**Saved data entries**
..............................
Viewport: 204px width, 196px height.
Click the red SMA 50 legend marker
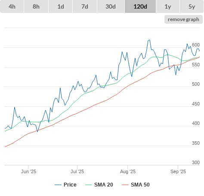125,185
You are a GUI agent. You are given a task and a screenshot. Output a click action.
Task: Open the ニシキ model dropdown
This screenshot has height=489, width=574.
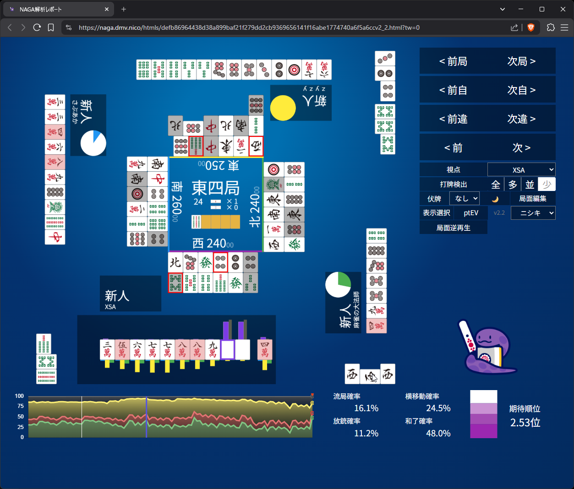pyautogui.click(x=533, y=213)
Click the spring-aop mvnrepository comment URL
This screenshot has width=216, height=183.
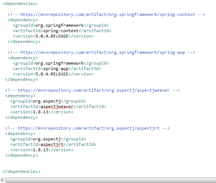click(x=102, y=52)
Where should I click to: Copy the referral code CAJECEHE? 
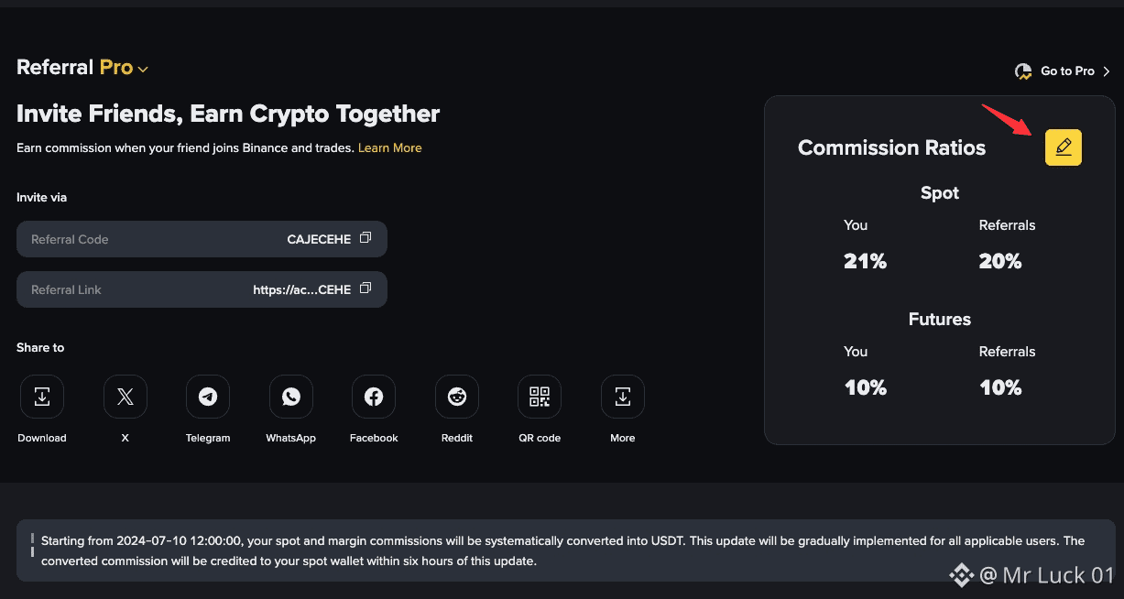coord(366,238)
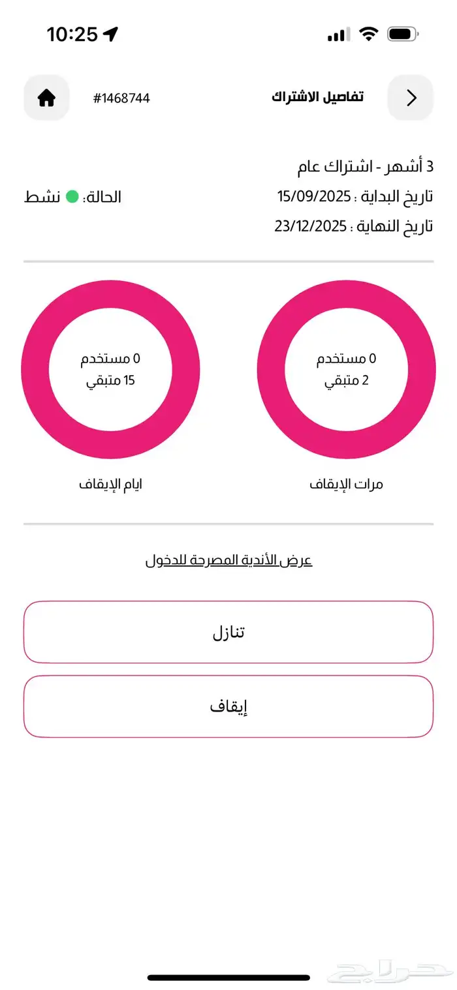Tap the 15 متبقي remaining days text
This screenshot has height=990, width=457.
pyautogui.click(x=110, y=381)
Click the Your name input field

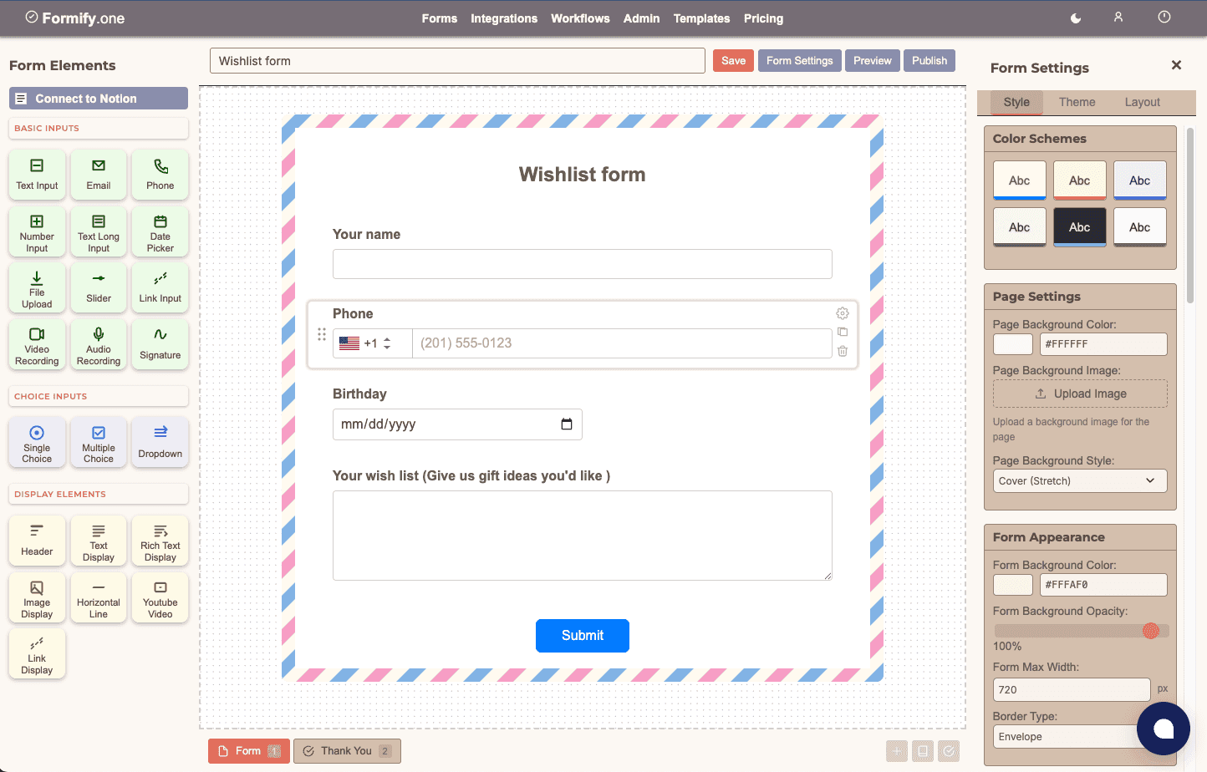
..............................
**WHAT YOU HAVE TO DO**
An exact copy of every line above, minus the pictures, is the required output.

**YOUR SOLUTION**
Viewport: 204px width, 196px height.
Click the red SMA 50 legend marker
125,185
You are a GUI agent. You are given a task and a screenshot. Output a click action.
Task: Open the ニシキ model dropdown
This screenshot has height=489, width=574.
pyautogui.click(x=533, y=213)
Click the spring-aop mvnrepository comment URL
This screenshot has width=216, height=183.
click(x=102, y=52)
Where should I click to: Copy the referral code CAJECEHE? 
coord(366,238)
Tap the 15 متبقي remaining days text
This screenshot has height=990, width=457.
pyautogui.click(x=110, y=381)
Click the Your name input field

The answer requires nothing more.